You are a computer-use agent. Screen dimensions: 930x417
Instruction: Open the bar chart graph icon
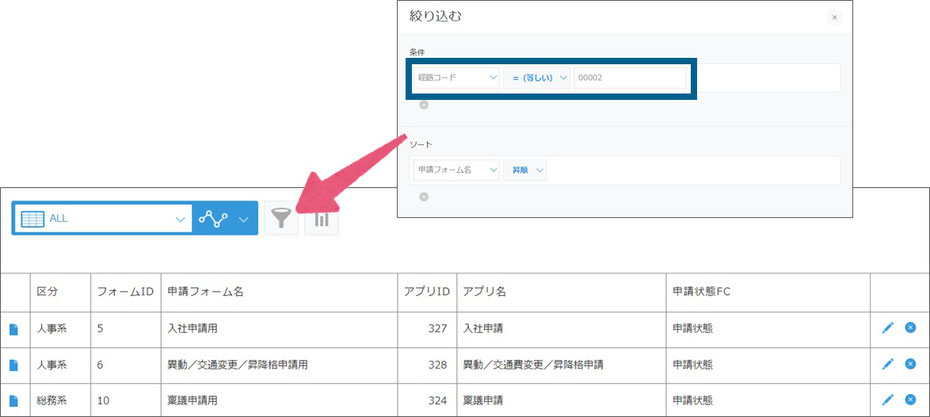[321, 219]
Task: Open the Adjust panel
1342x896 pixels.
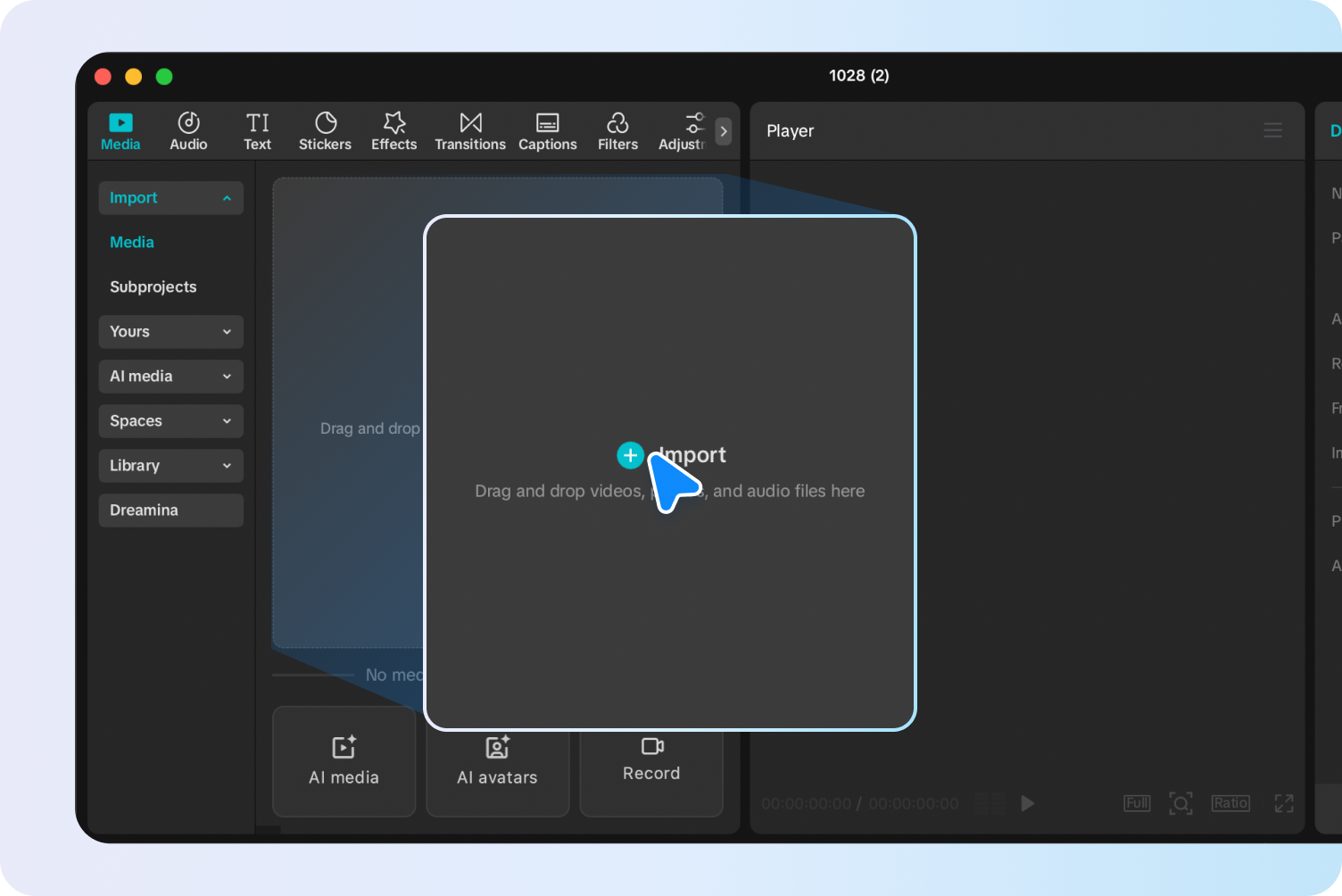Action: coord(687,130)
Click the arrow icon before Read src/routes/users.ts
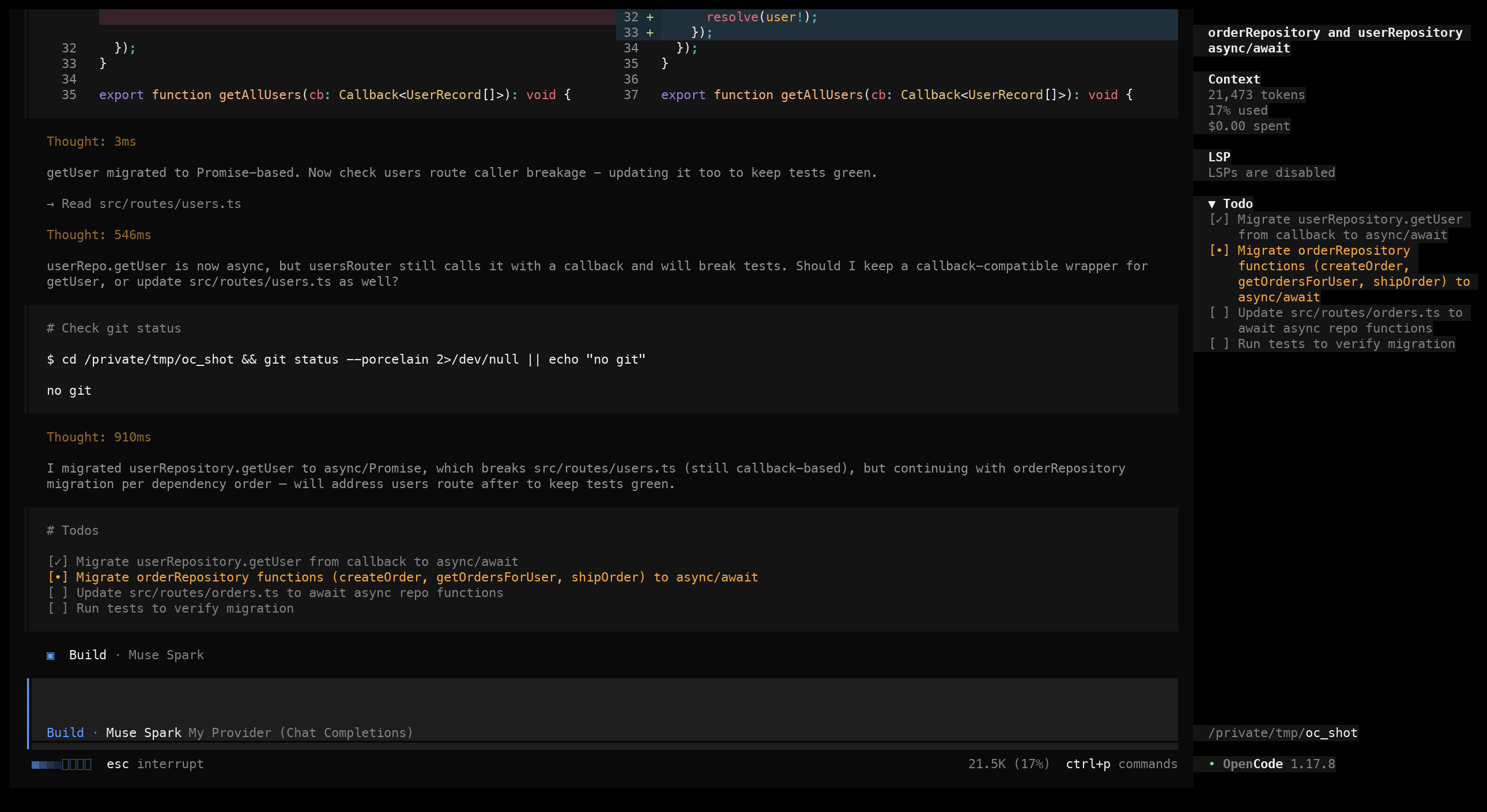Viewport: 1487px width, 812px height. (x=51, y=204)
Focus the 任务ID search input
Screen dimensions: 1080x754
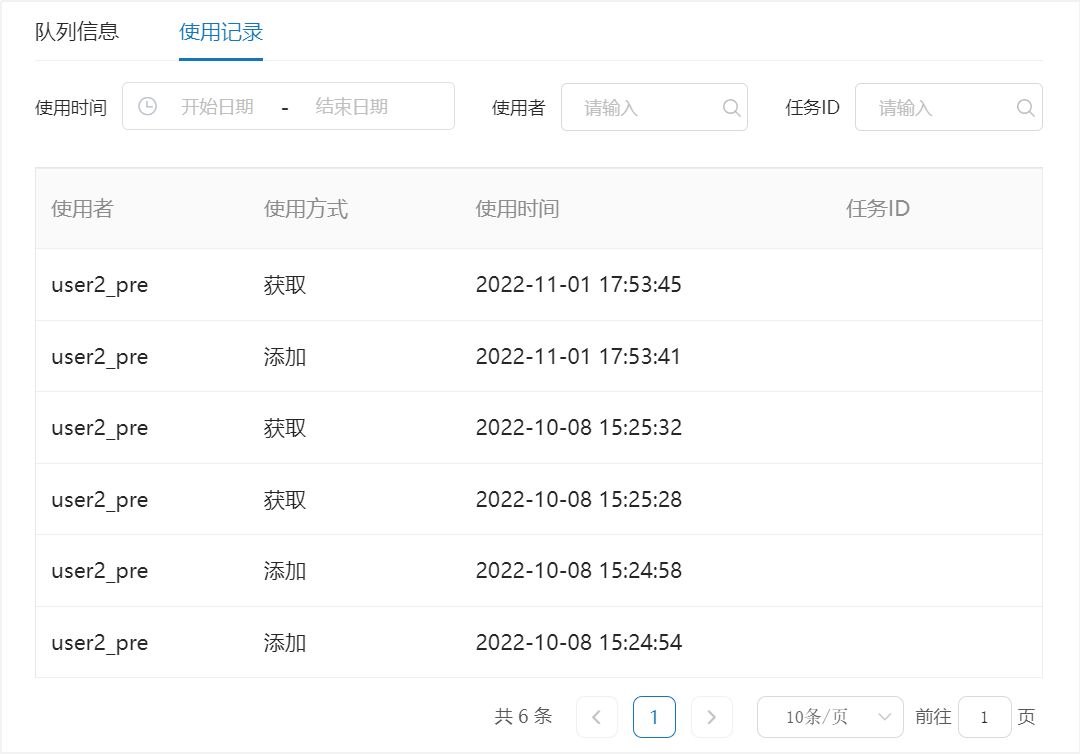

********************

Pull every line containing "dimensions" from the material above.

You are a computer-use agent. Screen dimensions: 930x417
Screen dimensions: 1080x754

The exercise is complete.